PROBLEM TO WORK ON:
Give again, unaltered, the lines of the listing below that run from the line having "Open hashtag #我们的婚姻官宣# in top post" through the line having "is (488, 448).".

------

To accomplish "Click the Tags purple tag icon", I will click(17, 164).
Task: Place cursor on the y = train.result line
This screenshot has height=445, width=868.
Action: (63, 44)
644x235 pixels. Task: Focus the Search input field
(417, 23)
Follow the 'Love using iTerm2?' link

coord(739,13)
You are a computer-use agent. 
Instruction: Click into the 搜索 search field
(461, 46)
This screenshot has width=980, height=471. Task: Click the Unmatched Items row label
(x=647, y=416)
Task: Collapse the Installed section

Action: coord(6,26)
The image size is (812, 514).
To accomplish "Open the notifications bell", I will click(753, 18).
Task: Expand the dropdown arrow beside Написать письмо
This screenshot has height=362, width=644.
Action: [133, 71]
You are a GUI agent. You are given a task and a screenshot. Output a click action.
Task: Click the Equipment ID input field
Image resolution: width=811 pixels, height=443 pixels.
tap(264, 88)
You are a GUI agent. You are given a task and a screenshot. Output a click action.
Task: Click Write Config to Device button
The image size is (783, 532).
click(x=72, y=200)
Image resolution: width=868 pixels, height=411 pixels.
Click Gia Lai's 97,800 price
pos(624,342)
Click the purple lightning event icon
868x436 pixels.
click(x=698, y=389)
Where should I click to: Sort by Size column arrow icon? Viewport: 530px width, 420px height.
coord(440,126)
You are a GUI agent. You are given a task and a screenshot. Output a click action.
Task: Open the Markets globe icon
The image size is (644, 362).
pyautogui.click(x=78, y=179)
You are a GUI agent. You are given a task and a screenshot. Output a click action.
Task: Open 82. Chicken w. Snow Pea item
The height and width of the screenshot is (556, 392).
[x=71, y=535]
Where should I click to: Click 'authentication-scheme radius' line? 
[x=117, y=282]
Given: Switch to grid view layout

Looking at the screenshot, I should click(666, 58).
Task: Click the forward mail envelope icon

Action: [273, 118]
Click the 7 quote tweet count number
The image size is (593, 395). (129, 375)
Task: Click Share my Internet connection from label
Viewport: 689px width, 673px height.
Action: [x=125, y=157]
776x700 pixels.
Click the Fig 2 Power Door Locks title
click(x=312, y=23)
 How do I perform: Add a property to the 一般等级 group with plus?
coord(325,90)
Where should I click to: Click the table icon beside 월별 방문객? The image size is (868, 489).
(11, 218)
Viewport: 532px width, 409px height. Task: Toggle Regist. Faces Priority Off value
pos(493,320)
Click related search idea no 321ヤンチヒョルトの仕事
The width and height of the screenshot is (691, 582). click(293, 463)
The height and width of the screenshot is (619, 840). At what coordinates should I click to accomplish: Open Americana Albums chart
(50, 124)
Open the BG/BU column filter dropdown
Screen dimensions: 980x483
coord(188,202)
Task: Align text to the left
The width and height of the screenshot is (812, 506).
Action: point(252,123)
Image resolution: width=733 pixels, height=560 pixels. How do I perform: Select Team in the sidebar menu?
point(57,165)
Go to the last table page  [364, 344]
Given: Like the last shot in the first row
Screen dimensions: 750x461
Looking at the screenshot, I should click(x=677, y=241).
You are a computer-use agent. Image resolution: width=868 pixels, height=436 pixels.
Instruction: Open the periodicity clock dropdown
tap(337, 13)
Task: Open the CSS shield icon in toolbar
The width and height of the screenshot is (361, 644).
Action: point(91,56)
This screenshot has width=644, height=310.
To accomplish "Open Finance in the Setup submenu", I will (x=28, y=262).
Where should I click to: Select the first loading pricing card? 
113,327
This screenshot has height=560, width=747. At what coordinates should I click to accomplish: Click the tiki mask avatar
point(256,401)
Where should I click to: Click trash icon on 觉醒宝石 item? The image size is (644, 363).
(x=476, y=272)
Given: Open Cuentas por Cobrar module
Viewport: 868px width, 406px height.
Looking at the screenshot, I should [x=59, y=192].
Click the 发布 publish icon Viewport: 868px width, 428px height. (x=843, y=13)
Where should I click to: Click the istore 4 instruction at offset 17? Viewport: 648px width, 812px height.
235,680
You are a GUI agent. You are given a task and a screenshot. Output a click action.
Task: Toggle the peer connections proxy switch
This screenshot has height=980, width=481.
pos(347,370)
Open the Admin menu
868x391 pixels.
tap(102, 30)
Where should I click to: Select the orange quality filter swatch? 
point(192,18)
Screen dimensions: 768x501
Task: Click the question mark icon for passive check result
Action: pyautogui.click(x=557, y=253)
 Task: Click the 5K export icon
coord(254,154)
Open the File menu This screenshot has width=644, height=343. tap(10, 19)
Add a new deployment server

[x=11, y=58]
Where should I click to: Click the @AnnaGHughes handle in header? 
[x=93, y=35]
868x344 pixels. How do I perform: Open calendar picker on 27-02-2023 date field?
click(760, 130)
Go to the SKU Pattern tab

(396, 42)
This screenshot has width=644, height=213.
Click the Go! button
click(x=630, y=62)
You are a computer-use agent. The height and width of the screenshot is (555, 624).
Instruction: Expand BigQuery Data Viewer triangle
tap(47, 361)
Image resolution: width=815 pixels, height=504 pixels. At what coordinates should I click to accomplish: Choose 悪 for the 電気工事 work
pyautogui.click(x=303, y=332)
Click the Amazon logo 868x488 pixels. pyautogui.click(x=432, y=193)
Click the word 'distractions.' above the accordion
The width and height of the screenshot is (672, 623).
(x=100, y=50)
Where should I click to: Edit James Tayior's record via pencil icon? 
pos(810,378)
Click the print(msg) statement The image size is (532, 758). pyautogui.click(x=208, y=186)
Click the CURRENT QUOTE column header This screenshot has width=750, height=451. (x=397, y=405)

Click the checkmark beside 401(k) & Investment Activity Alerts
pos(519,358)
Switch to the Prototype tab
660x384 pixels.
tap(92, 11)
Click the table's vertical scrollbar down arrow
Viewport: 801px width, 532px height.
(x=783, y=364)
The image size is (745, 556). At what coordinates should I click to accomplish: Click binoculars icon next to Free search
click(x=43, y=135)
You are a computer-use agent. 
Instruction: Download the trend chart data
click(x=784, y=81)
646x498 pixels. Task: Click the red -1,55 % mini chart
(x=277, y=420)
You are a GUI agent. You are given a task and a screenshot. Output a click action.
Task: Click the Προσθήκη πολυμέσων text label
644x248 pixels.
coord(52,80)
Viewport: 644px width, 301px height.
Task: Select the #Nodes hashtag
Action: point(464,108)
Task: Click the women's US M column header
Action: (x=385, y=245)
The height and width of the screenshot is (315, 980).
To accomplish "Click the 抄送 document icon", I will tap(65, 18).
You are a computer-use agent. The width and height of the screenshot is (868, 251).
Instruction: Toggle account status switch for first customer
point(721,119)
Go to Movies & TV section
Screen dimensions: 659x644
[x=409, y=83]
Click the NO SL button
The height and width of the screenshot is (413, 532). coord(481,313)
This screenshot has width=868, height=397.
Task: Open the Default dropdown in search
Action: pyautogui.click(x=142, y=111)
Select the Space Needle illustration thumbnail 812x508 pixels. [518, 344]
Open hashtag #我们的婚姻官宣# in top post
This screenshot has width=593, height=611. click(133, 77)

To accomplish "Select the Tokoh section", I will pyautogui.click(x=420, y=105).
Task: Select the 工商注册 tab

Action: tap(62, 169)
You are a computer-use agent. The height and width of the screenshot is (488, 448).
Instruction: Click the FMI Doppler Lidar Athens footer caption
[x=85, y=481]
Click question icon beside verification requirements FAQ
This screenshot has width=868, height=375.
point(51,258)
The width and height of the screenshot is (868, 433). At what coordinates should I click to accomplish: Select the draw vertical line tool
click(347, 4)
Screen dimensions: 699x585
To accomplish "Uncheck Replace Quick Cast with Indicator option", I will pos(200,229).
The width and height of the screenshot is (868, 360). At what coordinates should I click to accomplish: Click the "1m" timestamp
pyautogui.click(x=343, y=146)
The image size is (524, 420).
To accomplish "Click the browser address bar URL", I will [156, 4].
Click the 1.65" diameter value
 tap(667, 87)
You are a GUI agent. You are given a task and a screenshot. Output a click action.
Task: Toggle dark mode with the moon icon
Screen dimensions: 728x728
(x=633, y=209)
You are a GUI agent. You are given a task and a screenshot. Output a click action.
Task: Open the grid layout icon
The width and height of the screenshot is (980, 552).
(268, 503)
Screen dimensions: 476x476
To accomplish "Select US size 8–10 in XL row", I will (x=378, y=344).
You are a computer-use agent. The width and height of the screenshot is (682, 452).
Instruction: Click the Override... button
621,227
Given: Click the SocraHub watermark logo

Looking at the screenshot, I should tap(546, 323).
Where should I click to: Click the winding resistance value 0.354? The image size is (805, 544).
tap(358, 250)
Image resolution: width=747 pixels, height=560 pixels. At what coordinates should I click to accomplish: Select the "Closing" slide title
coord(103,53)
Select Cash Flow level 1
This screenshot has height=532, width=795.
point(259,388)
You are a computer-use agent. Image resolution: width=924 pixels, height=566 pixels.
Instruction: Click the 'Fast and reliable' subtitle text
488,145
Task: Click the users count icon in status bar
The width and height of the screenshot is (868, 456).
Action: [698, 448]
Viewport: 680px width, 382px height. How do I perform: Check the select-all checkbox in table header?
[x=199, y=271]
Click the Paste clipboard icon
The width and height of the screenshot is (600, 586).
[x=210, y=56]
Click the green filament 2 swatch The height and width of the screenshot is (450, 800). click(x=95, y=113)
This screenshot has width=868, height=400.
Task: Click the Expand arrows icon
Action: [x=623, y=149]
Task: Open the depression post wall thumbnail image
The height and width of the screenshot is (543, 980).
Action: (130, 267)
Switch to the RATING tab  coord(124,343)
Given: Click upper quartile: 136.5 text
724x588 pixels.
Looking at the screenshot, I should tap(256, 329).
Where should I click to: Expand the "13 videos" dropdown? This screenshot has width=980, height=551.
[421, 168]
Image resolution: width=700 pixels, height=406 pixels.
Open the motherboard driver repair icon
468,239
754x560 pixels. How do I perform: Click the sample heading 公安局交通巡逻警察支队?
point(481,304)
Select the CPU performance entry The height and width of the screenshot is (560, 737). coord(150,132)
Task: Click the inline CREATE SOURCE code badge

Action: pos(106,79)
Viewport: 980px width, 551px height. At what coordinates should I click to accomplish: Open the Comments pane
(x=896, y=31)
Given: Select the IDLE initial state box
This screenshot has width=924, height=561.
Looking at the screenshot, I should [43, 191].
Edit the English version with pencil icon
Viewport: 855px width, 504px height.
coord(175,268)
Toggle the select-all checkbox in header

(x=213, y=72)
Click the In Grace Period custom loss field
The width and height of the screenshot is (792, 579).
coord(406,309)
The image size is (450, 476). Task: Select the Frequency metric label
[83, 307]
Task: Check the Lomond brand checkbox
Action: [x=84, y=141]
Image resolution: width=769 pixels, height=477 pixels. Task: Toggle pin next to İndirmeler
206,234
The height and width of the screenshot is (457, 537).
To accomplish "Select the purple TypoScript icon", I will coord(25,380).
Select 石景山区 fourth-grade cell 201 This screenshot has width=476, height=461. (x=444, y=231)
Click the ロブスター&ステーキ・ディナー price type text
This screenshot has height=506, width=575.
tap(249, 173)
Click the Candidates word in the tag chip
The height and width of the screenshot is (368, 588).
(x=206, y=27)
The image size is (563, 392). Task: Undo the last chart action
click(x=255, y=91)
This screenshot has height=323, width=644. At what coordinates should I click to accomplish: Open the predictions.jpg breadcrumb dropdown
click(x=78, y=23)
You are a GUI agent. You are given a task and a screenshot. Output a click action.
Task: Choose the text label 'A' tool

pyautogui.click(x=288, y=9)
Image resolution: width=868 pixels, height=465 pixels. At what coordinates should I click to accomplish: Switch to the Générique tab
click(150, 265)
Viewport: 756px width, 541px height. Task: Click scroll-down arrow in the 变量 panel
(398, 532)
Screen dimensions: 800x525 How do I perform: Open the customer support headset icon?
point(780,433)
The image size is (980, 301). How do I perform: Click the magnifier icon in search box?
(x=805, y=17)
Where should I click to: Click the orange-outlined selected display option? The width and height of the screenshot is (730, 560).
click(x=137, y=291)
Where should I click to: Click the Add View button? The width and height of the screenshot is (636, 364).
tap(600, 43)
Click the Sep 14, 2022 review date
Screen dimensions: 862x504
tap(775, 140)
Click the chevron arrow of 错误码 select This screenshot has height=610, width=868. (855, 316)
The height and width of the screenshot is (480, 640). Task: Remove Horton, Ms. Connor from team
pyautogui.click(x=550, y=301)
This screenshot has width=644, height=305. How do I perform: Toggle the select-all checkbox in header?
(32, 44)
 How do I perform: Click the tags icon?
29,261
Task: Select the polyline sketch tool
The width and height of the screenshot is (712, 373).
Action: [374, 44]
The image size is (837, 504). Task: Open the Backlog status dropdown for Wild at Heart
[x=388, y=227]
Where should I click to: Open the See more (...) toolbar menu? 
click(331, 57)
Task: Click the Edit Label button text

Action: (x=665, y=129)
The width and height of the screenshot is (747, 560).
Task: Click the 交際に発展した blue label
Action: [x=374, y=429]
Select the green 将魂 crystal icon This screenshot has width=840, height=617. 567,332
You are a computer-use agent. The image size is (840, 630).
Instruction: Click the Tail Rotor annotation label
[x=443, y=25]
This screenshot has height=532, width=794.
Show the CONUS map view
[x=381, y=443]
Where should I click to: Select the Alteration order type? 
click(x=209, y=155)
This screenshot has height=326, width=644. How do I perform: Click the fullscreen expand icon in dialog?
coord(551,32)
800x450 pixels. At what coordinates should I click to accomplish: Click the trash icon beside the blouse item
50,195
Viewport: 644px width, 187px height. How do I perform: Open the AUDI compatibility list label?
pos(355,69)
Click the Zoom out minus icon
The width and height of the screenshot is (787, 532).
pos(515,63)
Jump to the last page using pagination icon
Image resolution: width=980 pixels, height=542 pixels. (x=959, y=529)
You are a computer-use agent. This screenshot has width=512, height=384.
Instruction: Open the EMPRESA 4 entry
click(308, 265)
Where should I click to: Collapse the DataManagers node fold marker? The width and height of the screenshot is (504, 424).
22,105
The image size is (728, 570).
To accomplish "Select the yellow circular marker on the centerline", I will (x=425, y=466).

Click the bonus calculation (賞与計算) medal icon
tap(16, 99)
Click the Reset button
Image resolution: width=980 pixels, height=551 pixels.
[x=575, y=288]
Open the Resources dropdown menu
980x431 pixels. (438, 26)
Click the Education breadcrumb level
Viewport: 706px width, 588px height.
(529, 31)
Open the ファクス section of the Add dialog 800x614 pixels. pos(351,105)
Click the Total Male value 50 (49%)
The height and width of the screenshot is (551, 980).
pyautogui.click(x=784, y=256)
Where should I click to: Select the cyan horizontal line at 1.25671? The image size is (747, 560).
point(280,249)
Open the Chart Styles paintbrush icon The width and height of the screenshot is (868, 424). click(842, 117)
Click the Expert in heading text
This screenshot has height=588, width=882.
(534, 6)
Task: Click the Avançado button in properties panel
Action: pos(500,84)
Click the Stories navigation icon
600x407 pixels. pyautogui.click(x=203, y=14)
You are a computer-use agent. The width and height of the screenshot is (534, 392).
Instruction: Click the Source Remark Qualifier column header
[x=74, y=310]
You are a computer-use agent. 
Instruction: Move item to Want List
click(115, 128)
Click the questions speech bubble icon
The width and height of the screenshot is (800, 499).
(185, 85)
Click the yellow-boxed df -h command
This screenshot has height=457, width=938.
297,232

------

SOLUTION FOR THIS TASK:
Open hashtag #我们的婚姻官宣# in top post
This screenshot has width=593, height=611. click(133, 77)

To accomplish "Select the Tokoh section", I will pyautogui.click(x=420, y=105).
Task: Select the 工商注册 tab

Action: tap(62, 169)
You are a computer-use agent. The height and width of the screenshot is (488, 448).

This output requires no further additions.